Quiconque se lance dans un projet de construction ou s’intéresse à l’avenir de nos bibliothèques se doit de lire cet ouvrage. Face au défi de prévoir l’imprévisible, il en apprendra plus sur les orientations qui se dessinent et sont devenues la réalité de nombreuses bibliothèques nord-américaines : on n’y planifie plus le développement des collections à vingt ans mais à douze, l’objectif ultime étant la croissance zéro avec la définition de cœurs de collections. La proportion de collections délocalisées dans des silos, qui était de 15 %, tend à passer à 50 %. Les espaces consacrés jusqu’à présent aux collections sont de plus en plus fréquemment attribués à des services : places assises, espaces informatiques.

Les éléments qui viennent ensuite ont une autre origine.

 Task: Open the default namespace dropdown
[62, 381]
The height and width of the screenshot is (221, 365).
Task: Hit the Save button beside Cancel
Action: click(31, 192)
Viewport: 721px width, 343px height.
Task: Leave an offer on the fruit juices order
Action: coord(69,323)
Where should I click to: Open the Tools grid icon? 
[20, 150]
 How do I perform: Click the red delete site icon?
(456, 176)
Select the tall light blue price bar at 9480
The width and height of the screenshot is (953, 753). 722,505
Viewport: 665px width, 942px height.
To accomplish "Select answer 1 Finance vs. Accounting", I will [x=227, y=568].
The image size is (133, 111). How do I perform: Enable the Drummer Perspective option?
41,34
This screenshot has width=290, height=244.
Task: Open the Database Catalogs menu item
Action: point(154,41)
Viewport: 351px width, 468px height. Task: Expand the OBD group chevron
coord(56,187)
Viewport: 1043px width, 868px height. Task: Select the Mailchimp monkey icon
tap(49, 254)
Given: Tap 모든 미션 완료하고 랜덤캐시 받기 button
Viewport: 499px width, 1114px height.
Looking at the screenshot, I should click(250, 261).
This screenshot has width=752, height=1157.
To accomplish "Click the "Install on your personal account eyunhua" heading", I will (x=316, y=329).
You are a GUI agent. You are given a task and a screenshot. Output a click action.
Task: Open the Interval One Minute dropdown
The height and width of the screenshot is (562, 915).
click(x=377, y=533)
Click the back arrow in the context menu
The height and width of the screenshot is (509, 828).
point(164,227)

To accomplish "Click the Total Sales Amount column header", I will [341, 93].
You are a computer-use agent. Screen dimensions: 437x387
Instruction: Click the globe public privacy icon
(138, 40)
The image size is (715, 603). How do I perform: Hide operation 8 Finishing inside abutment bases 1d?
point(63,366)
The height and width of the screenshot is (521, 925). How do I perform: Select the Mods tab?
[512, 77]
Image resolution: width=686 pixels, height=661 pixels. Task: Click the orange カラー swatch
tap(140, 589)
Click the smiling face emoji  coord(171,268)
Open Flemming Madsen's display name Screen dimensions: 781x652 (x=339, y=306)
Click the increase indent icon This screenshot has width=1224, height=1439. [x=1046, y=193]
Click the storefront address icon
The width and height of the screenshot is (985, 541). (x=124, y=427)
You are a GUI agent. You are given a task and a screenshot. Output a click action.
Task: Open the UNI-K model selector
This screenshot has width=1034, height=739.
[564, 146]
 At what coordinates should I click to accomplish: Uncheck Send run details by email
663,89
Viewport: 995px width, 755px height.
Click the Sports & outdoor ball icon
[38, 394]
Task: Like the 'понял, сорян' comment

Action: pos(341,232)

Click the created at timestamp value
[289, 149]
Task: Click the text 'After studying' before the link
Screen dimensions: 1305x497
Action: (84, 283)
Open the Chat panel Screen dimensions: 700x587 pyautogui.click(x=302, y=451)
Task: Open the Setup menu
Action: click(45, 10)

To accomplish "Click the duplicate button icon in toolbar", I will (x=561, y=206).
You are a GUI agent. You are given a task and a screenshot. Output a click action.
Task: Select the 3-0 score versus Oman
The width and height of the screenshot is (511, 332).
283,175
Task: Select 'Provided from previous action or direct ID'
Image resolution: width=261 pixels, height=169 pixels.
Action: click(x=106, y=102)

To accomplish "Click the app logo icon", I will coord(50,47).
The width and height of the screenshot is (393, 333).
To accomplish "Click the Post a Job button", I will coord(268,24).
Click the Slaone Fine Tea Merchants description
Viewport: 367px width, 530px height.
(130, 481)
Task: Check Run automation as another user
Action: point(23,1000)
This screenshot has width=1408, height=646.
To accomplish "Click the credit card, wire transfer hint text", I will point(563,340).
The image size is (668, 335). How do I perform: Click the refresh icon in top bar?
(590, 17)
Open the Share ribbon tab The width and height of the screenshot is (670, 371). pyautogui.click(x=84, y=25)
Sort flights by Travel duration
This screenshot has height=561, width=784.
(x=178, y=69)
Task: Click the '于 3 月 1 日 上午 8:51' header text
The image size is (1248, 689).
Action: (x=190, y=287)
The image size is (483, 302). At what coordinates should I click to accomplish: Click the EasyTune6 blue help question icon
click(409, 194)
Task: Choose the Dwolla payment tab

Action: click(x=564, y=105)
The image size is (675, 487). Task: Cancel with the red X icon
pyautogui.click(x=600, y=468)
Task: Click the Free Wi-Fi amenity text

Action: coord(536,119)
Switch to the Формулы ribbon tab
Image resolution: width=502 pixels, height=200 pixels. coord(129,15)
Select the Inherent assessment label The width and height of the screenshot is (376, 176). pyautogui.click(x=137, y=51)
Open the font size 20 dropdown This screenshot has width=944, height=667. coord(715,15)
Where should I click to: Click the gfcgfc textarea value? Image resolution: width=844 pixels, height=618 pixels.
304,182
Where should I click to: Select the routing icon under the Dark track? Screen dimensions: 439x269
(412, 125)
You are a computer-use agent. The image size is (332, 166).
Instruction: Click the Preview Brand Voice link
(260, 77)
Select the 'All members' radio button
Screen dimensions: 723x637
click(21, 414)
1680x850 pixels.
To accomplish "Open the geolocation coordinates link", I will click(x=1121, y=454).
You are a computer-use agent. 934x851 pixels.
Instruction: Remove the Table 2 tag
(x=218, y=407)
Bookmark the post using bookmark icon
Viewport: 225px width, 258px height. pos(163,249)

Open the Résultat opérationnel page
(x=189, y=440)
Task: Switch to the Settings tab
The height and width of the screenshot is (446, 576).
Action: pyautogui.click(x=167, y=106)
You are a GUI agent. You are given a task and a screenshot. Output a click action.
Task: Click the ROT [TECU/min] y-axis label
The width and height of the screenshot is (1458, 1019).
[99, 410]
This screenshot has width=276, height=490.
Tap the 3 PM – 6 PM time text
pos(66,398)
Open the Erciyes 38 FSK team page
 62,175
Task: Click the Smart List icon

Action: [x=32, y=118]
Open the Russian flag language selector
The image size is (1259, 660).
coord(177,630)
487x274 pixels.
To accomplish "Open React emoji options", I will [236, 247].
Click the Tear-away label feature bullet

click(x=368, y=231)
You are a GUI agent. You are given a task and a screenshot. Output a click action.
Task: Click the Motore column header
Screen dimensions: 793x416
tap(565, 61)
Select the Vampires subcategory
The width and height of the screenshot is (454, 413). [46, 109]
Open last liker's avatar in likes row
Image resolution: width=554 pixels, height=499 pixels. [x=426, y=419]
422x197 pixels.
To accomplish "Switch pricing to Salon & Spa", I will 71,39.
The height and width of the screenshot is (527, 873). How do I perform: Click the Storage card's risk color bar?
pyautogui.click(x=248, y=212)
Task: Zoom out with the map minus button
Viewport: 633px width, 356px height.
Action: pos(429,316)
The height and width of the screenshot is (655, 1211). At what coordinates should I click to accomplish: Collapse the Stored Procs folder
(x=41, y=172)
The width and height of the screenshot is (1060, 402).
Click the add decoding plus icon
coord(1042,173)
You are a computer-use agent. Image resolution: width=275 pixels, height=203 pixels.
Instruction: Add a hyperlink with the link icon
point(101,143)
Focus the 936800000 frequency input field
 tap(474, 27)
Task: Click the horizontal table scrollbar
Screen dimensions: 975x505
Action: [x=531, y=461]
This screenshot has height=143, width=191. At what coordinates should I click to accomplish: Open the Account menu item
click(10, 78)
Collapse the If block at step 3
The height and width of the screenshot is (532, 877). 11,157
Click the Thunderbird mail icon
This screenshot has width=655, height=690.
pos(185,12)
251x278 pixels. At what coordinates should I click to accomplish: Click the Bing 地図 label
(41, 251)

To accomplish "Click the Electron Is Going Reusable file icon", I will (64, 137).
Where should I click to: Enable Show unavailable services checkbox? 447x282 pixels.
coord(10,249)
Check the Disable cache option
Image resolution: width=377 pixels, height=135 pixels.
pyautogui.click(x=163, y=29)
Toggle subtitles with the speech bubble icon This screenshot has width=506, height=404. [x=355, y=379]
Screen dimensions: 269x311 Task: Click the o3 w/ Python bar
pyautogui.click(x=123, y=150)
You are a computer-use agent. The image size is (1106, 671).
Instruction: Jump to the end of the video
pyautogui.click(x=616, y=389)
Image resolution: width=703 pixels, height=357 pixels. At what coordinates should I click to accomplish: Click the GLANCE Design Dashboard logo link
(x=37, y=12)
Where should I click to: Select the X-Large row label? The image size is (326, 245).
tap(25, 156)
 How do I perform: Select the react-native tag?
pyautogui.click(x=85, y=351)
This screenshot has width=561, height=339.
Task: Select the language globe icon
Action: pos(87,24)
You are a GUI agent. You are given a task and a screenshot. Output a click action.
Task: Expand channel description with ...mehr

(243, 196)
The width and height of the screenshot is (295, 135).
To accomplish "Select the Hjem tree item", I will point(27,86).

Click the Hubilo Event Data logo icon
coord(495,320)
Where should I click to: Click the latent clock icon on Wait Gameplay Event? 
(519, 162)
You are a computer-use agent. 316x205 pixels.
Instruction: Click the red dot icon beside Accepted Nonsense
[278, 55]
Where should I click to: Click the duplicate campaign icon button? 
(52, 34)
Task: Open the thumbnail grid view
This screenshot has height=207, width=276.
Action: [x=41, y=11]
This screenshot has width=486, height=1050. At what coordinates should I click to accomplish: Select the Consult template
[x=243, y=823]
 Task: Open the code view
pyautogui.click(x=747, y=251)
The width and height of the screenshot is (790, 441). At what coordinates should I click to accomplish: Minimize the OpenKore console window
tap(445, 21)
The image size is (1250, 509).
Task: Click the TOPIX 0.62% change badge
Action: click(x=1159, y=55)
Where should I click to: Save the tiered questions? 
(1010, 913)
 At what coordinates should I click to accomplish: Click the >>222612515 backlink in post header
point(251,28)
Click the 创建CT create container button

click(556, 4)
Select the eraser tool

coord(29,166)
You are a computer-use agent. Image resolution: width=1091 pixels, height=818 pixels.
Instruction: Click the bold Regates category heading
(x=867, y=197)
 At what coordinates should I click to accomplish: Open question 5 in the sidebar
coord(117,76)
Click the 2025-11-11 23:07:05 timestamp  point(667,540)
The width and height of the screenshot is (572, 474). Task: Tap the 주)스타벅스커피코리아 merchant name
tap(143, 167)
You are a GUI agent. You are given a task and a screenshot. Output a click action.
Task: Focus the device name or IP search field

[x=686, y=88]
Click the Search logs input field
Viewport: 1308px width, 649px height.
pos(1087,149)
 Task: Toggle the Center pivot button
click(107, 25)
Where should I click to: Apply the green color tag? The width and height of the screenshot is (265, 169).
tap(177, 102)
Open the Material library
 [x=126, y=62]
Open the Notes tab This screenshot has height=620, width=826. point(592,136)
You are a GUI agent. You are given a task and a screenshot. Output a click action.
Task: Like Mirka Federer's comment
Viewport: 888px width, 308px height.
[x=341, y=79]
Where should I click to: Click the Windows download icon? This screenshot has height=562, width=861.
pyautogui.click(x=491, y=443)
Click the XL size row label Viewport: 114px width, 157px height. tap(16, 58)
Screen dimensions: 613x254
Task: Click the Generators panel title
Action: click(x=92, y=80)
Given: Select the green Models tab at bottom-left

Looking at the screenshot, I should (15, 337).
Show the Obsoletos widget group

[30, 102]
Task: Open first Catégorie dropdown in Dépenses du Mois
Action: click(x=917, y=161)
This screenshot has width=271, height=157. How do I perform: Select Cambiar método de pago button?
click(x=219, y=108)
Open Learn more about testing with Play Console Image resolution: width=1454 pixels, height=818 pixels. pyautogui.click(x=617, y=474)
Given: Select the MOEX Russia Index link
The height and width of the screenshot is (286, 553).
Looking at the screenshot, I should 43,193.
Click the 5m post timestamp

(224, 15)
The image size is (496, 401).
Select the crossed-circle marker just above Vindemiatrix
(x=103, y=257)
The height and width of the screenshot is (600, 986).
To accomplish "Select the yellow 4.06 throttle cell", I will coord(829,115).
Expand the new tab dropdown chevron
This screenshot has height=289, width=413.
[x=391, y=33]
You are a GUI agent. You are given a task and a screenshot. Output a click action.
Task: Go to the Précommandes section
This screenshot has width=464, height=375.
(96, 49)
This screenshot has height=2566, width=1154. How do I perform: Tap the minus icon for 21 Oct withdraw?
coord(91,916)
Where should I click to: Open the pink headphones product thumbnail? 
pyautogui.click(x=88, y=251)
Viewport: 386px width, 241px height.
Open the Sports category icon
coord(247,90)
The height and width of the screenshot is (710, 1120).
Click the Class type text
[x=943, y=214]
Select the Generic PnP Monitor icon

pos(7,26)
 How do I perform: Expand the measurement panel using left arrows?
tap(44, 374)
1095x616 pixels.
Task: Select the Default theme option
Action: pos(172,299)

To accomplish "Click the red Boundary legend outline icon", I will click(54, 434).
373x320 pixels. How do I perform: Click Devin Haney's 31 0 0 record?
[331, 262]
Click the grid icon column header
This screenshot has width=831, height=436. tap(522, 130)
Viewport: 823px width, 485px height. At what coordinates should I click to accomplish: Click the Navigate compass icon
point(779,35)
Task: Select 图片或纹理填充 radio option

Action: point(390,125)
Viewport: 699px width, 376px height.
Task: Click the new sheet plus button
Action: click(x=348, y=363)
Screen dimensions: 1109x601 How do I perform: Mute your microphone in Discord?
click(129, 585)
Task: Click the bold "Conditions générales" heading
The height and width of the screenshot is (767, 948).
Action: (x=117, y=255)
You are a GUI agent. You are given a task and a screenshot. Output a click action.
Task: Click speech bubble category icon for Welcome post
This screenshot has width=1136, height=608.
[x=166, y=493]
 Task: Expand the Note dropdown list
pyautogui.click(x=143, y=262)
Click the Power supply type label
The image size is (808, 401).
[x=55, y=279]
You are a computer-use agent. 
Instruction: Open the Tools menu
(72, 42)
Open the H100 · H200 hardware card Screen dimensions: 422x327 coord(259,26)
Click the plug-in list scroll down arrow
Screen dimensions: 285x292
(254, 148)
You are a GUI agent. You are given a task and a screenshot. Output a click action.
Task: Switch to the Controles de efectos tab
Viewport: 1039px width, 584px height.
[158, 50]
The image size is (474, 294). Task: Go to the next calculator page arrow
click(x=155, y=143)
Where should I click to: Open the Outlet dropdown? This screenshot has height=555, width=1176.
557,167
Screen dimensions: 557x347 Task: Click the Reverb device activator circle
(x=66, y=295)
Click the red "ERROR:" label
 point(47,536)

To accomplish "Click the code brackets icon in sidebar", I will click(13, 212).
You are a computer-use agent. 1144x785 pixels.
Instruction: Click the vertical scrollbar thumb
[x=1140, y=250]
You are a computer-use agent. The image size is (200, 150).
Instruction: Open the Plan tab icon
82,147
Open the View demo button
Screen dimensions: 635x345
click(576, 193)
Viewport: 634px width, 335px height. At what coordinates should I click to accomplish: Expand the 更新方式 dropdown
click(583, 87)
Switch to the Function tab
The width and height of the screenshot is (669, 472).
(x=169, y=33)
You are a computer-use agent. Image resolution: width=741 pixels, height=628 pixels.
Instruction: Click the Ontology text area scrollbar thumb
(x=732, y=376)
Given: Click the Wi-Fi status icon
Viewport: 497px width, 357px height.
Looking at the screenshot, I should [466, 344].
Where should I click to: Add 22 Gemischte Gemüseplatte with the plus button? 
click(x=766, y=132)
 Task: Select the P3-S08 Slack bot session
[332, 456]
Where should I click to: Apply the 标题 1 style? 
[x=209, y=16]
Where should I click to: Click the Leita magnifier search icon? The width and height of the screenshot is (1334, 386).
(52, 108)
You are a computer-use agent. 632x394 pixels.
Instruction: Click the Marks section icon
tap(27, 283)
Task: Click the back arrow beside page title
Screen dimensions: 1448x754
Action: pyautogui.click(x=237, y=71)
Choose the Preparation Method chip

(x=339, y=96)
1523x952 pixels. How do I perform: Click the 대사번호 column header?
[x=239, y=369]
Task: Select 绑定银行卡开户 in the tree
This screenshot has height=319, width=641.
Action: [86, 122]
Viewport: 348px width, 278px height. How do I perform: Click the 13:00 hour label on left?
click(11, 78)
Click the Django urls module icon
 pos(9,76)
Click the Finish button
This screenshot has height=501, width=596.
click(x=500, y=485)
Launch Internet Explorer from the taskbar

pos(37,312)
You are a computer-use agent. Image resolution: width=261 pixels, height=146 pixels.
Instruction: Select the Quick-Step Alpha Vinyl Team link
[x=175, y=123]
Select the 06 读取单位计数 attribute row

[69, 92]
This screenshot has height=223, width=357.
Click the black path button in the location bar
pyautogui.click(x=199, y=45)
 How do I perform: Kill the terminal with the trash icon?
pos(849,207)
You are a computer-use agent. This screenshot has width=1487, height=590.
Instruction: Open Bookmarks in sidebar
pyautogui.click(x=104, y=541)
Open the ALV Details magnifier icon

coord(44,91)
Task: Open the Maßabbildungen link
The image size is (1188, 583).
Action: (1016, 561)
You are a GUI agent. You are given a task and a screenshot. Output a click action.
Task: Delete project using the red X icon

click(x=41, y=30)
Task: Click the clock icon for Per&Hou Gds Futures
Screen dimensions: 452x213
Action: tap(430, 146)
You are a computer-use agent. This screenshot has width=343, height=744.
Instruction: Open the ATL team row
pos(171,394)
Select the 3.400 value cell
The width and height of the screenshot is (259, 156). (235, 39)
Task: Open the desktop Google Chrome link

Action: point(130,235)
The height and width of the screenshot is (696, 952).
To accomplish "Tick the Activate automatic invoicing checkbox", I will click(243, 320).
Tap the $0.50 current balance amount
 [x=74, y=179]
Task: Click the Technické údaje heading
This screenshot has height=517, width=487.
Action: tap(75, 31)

Le principe de base de ces bibliothèques, dont le mot d’ordre est la fourniture d’information « juste à temps » plutôt que la constitution de collections « juste au cas où », est la flexibilité des espaces. Principe poussé à l’extrême à la Bibliothèque Johnson de l’université George Mason qui partage les lieux avec des boutiques, des restaurants, un cinéma, etc. Aucun des occupants, y compris la bibliothèque, ne dispose d’un droit permanent d’occupation : lorsque le bail de chacun des « locataires » vient à expiration, sa contribution à la mission d’enseignement est évaluée avant tout renouvellement.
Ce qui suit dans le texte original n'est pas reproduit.